• **What the exercise asks**
From the very first line down to the line containing "Given: Add a source with the 소스 button", write out the material exactly as it appears, and no more.

• **Data**
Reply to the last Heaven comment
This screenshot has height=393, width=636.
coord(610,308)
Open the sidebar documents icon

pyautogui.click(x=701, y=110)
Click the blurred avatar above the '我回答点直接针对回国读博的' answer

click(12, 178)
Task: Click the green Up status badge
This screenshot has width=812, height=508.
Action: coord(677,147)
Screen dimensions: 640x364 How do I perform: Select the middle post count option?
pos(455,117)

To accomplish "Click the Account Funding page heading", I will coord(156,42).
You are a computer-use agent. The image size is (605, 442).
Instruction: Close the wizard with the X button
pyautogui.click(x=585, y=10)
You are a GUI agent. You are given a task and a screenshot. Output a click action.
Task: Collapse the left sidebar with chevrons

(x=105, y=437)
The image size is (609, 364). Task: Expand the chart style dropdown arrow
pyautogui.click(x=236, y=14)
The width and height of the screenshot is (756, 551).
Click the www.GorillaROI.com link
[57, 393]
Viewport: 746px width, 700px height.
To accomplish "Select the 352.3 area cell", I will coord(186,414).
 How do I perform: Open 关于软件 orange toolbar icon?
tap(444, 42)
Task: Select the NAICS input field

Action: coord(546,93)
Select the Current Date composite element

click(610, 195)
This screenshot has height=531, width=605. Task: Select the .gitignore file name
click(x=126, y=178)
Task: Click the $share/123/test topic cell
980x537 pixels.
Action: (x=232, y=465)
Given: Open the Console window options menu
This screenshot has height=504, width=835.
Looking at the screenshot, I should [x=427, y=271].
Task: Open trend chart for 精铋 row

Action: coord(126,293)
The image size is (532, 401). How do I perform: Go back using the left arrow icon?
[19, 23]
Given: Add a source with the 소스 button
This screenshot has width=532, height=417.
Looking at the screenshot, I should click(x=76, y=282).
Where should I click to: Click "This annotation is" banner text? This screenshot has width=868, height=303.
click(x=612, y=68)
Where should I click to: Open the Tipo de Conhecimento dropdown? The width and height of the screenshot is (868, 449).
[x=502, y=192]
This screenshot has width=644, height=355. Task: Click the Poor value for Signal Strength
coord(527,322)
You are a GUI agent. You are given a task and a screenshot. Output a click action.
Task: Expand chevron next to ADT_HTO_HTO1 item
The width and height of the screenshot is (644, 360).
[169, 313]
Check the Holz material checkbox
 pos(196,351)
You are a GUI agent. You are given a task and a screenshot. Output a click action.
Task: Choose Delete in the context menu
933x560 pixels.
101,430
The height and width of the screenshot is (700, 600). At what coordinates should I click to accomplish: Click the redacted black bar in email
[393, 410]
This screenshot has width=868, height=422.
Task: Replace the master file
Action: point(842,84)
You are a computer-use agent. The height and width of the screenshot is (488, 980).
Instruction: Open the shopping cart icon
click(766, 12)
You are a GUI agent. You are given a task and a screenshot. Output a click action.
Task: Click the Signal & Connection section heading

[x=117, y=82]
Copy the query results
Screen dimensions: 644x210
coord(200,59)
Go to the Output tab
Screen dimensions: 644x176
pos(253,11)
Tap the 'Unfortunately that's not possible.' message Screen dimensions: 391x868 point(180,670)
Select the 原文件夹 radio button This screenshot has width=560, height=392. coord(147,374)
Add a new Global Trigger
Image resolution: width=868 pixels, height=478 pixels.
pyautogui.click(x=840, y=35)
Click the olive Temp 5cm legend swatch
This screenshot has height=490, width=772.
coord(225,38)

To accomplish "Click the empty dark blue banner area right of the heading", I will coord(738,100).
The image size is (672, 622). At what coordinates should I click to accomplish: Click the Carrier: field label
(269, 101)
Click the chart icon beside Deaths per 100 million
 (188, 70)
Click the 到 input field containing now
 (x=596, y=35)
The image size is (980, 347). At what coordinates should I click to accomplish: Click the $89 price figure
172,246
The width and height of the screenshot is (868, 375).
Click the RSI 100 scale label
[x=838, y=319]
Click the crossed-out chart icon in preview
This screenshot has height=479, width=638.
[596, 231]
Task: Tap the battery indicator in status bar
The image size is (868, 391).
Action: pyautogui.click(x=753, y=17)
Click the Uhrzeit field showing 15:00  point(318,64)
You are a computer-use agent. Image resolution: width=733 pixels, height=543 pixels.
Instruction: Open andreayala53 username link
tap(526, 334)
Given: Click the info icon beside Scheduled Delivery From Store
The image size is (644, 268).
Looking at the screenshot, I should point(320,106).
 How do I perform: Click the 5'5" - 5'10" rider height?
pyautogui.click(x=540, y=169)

• **Response**
Reply to the last Heaven comment
This screenshot has height=393, width=636.
coord(610,308)
Open the sidebar documents icon

pyautogui.click(x=701, y=110)
Click the blurred avatar above the '我回答点直接针对回国读博的' answer

click(12, 178)
Task: Click the green Up status badge
This screenshot has width=812, height=508.
Action: coord(677,147)
Screen dimensions: 640x364 How do I perform: Select the middle post count option?
pos(455,117)

To accomplish "Click the Account Funding page heading", I will coord(156,42).
You are a computer-use agent. The image size is (605, 442).
Instruction: Close the wizard with the X button
pyautogui.click(x=585, y=10)
You are a GUI agent. You are given a task and a screenshot. Output a click action.
Task: Collapse the left sidebar with chevrons

(x=105, y=437)
The image size is (609, 364). Task: Expand the chart style dropdown arrow
pyautogui.click(x=236, y=14)
The width and height of the screenshot is (756, 551).
Click the www.GorillaROI.com link
[57, 393]
Viewport: 746px width, 700px height.
To accomplish "Select the 352.3 area cell", I will coord(186,414).
 How do I perform: Open 关于软件 orange toolbar icon?
tap(444, 42)
Task: Select the NAICS input field

Action: coord(546,93)
Select the Current Date composite element

click(610, 195)
This screenshot has height=531, width=605. Task: Select the .gitignore file name
click(x=126, y=178)
Task: Click the $share/123/test topic cell
980x537 pixels.
Action: (x=232, y=465)
Given: Open the Console window options menu
This screenshot has height=504, width=835.
Looking at the screenshot, I should [x=427, y=271].
Task: Open trend chart for 精铋 row

Action: coord(126,293)
The image size is (532, 401). How do I perform: Go back using the left arrow icon?
[19, 23]
Given: Add a source with the 소스 button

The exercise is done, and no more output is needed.